--- INPUT FOR THIS TASK ---

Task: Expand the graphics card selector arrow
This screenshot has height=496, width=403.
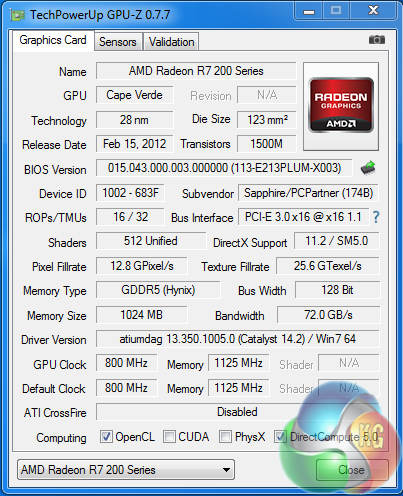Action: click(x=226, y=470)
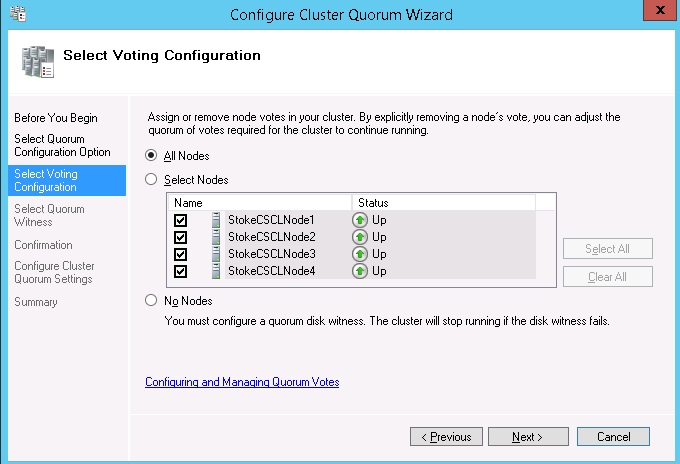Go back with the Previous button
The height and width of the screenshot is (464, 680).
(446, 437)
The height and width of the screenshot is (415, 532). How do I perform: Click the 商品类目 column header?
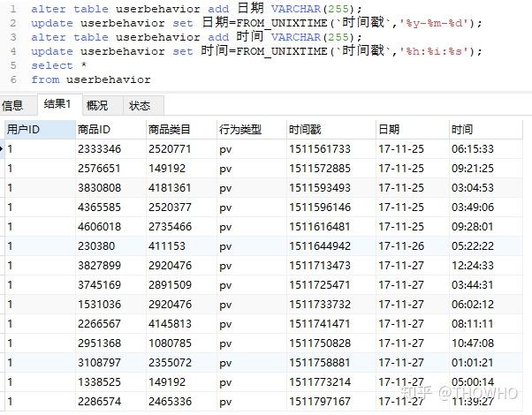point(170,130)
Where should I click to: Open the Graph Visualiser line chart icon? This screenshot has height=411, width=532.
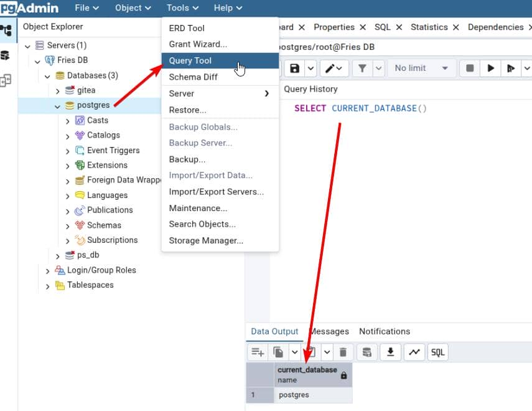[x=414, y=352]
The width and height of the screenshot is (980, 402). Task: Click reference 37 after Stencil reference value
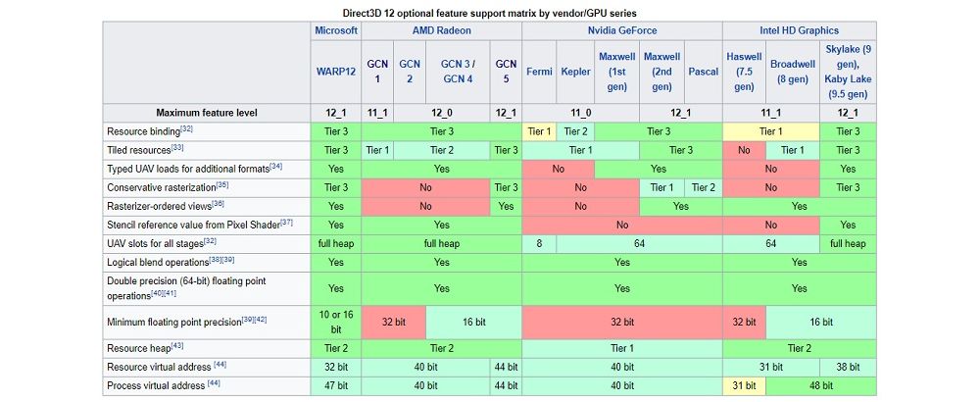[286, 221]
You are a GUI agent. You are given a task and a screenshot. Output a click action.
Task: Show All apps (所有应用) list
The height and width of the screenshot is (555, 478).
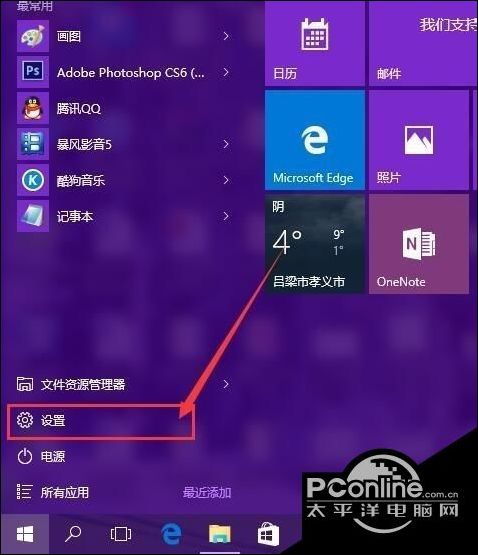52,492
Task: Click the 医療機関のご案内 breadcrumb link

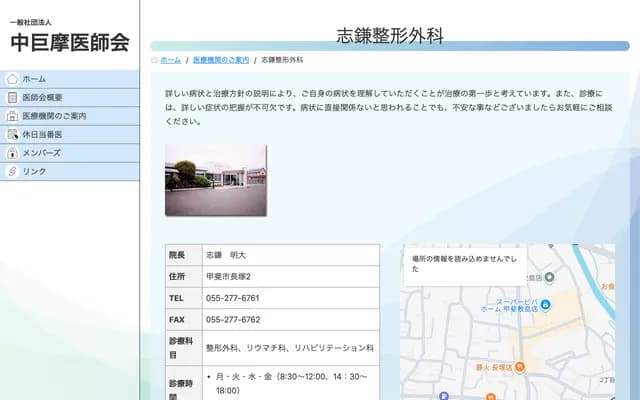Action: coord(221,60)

---
--- INPUT FOR THIS TASK ---

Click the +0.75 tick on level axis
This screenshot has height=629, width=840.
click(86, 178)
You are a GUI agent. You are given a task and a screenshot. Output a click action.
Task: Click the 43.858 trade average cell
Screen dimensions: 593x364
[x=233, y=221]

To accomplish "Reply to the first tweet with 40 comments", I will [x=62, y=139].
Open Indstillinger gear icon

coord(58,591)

---

**GOAL OF THE EXERCISE:**
In the entries above, every line from the line with "Task: Expand the graphics card selector arrow" to the line with "Task: Show All apps (所有应用) list" is to be printed exactly, with both ends included and pictures excluded.

**REPLY TO THE EXERCISE:**
Task: Expand the graphics card selector arrow
This screenshot has height=496, width=403.
Action: click(x=226, y=470)
Go back with the Previous button
The height and width of the screenshot is (464, 680).
(446, 437)
The height and width of the screenshot is (415, 532). How do I perform: Click the 商品类目 column header?
point(170,130)
Where should I click to: Open the Graph Visualiser line chart icon? This screenshot has height=411, width=532.
[x=414, y=352]
The width and height of the screenshot is (980, 402). Task: Click reference 37 after Stencil reference value
[286, 221]
You are a GUI agent. You are given a task and a screenshot. Output a click action.
Task: Show All apps (所有应用) list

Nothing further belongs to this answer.